March 08, 2012

Homeschool Update-History & some great reads

We are in a season of life that consists primarily of putting one foot in front of the other.  Ryan is working long, stressful hours.  The weather is still cold.  Cabin fever has come and not gone.We have had more than our share of colds, stomach flues, and 'fluky' bugs.  But this time of year is also, 'buckle down and make some serious head-way with school' in our family. 

As I seem to have a tendency to modify curriculum, I have settled on the best way to adapt Heart of Dakota's Bigger Hearts for His Glory for our family.
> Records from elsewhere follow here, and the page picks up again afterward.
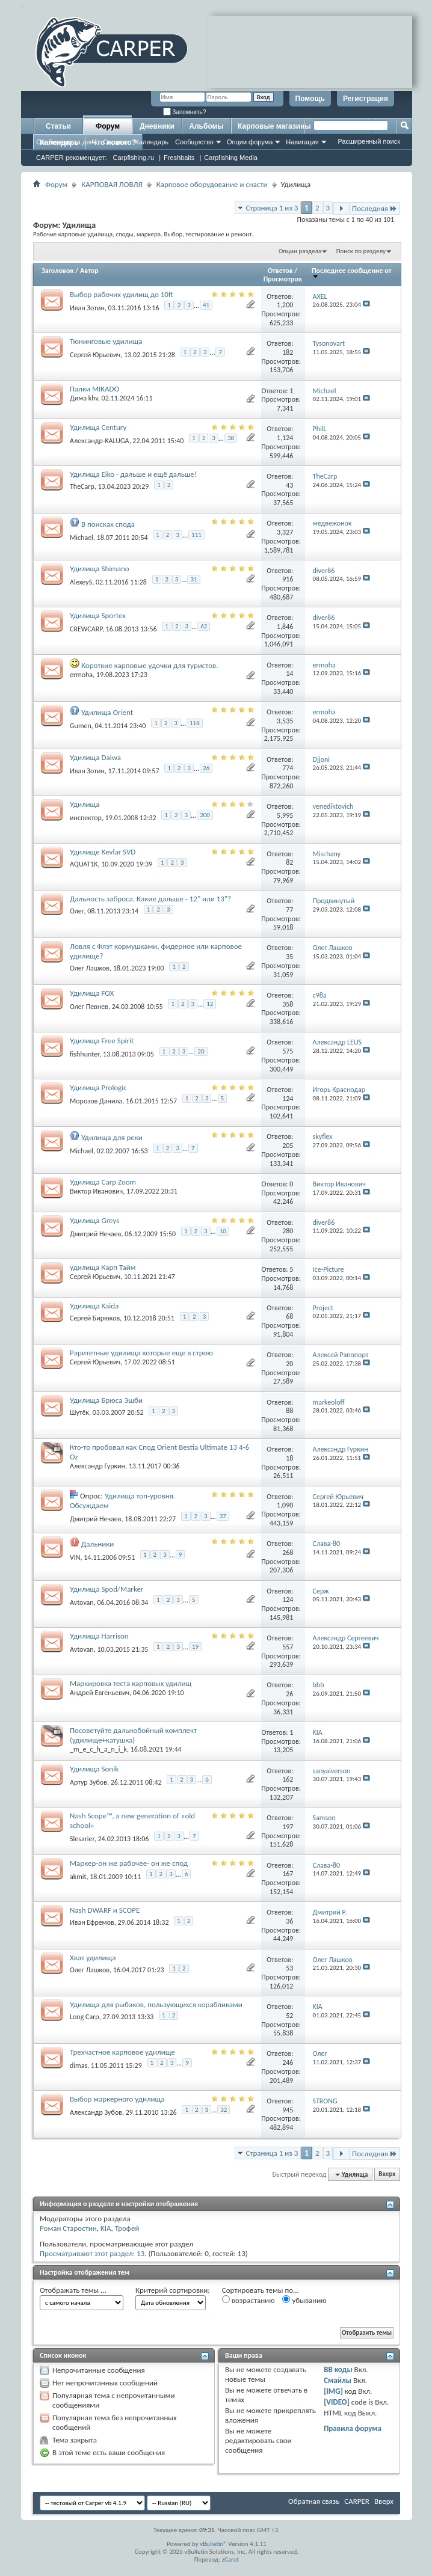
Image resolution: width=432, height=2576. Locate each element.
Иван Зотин (87, 308)
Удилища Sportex (98, 615)
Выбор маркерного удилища (117, 2098)
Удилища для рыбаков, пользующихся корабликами (156, 2004)
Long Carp (84, 2017)
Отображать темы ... (73, 2290)
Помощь (310, 98)
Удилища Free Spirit (102, 1040)
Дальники (97, 1543)
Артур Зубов (88, 1782)
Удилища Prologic (98, 1087)
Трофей (127, 2228)
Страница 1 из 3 (272, 207)
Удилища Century (98, 427)
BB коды (338, 2369)
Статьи (58, 126)
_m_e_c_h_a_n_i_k (98, 1749)
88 (289, 1410)
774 (287, 768)
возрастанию (248, 2300)
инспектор (86, 818)
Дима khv (84, 398)
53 (289, 1968)
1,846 (285, 626)
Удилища (85, 804)
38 (230, 438)
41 (206, 305)
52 (289, 2015)
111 (196, 535)
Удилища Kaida (94, 1305)
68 (289, 1316)
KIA (105, 2228)
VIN (75, 1557)
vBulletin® (213, 2544)
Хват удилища (93, 1957)
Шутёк (79, 1412)
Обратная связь (313, 2501)
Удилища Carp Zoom (103, 1181)
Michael (81, 537)
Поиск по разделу (361, 251)
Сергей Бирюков (95, 1318)
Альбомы (206, 126)
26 (206, 768)
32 (223, 2110)
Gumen (80, 726)
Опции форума (250, 142)
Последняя (374, 208)
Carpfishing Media (231, 157)
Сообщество (194, 142)
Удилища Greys (94, 1220)
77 (289, 910)
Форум (108, 126)
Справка (116, 142)
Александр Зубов (96, 2112)
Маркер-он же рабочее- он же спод (129, 1863)
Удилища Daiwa (95, 757)
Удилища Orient (107, 712)
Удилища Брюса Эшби (106, 1400)
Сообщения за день (66, 142)
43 (289, 485)
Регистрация (365, 98)
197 (287, 1827)
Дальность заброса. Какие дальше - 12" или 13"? (150, 898)
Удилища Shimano (99, 568)
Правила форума (352, 2428)
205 (287, 1145)
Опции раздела (300, 251)
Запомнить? (184, 112)
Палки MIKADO (94, 388)
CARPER (356, 2501)
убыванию (304, 2300)
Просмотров (283, 279)
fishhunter (84, 1053)
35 (289, 956)
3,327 (285, 532)
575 (287, 1051)
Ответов (280, 270)
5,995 (285, 815)
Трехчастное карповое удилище (122, 2051)
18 (289, 1458)
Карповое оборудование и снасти (212, 184)
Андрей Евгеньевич (99, 1692)
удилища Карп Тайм (102, 1267)
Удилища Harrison (99, 1635)
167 (287, 1873)
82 (289, 862)
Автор (89, 270)
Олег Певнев (89, 1006)
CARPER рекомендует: (71, 157)
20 (200, 1051)
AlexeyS (81, 582)
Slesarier (82, 1839)
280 (287, 1231)
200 (205, 815)
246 (287, 2062)
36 (289, 1921)
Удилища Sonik (94, 1768)
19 (195, 1647)
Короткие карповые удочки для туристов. (149, 665)
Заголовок (57, 270)
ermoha (81, 674)
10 (223, 1231)
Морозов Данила (96, 1101)
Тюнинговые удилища (106, 341)
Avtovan (82, 1602)
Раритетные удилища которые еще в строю (141, 1352)
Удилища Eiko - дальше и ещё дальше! (133, 474)
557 (287, 1647)
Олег (77, 911)
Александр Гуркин (97, 1466)
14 (289, 673)
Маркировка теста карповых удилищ (130, 1683)
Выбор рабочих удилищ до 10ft (121, 294)
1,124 (285, 438)
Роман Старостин (68, 2228)
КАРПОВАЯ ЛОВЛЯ (111, 184)
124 (287, 1098)
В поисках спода (108, 524)
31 (193, 579)
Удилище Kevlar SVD (102, 851)
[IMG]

We primarily use the history, language arts, and science reading along with the hymn study and some of the geography and vocabulary.  I have abandoned the Bible study and poetry study.  Instead, we decide as a family what type of Bible study we want to do when we finish one.  This time the kids really wanted to do a simple study on Mark.  I wasn't about to turn that down!  Our last study was using the book, Leading Little Ones to God.  To read more on how much I liked that book, go here.

Our history curriculum has taken us through a biographical study of the American Revolution time period.  Z is an avid reader and particularly likes history.  Seriously, he reads his Bible, a fun book (such as Little House on the Prairie or the Fairchild Family series), and a history book at his rest time.  I finally started a list for him so that he knows what to pull off the shelf (nearly every three days) when he finishes his latest historical biography or nonfiction. 

I acknowledge this is a great problem to have (yes, I know this is not necessarily common and no, I do not expect this to continue through all of my children so please don't feel bad if your kid isn't devouring every history book out there; you are welcome to consider us the weird ones), but it keeps me on my toes looking for age appropriate and 'non-dry' (living) history books.  My primary resource is the Childhood of Famous Americans series.  And when that resource runs dry, I wait until a library day, go to the history section with him, grab a two foot high stack of books covering the time period we are studying and sort through them.  I hand him my 'yes's' and let him pick what he would read from those.

When beginning to plan out this year, last summer, I added some history books to enhance our studies. See, I know that whenever I pull out a good living history book to read for Z and T's history time two things usually happen.  One, I quickly gain a larger audience.  And second, they all complain when I stop.  So, while HOD included some great old living history books I wanted to add a bit of meat for our style.  For this task I browse the catalogs of other homeschool publishers and weed through some reviews of the books on Amazon. 

The best book so far is actually a rather short, more picture book style piece that is included in Beautiful Feet's history curriculum.  A More Perfect Union  by Maestro is an excellent read for younger elementary students learning about American history.  If you want to teach the story of the Constitution and begin a dialogue regarding the basic structure of our government, this is just the book.   The illustrations are very pleasant, the text simple, but the teaching of our founding fathers' endurance is never insignificant.

Other good supplements for American history are Jean Fritz's books.  The kids giggled all throughout Why don't you get a horse, Sam Adams? and they were intrigued by the story of Where was Patrick Henry on the 29th of May?  Understand, these are good for additions to a American history curriculum, particularly in a biographical approach, such as we are doing this year.

Two series which I keep an eye out for at library booksales (they seem to be commonly sold for a quarter or two around here) are the "If you lived..." and "If you grew up..." books by Scholastic.  These are great little paperbacks which transport the reader back to being a child in a particular time period.  There are illustrations on nearly all of the pages accompanying text that flows in a question and answer format.  Such as, "What did boys and girls where during the time of....?".  I find these books great for when we are beginning to study a new time period or person (there are books such as, If you grew up with Abraham Lincoln).

So, how in the world do I afford all of these books?  First, I talked a lot about that here.  Second, I have a new wonderful resource.  Thriftbooks.  You can find a ton of books for 3.99 with no additional shipping.  And if you find multiple books coming from the same warehouse then you save .50 on each of those additional books!  And...search for coupon codes.  I ordered once in Jan and once in February and both times found that they had active coupons going.  One was for a free book and one was for 10% off the whole order. This can make Charlotte Mason schooling seriously affordable!  And of course, the library.  I only buy books that I intend to use for all five children or I hope they would read many times for enjoyment.

That is our history update, folks.  Literature, art and music to come.  Just don't hold your breath.  I only wrote this post over three days!


1 comment:

Diana said...

All I can say is Good Job! If I remember right we did not always follow what was laid out for us. I know I did not do a lot of read-alouds, Rob did more of that. But we did go to the library alot. Sounds like they are having fun and learning at the same time.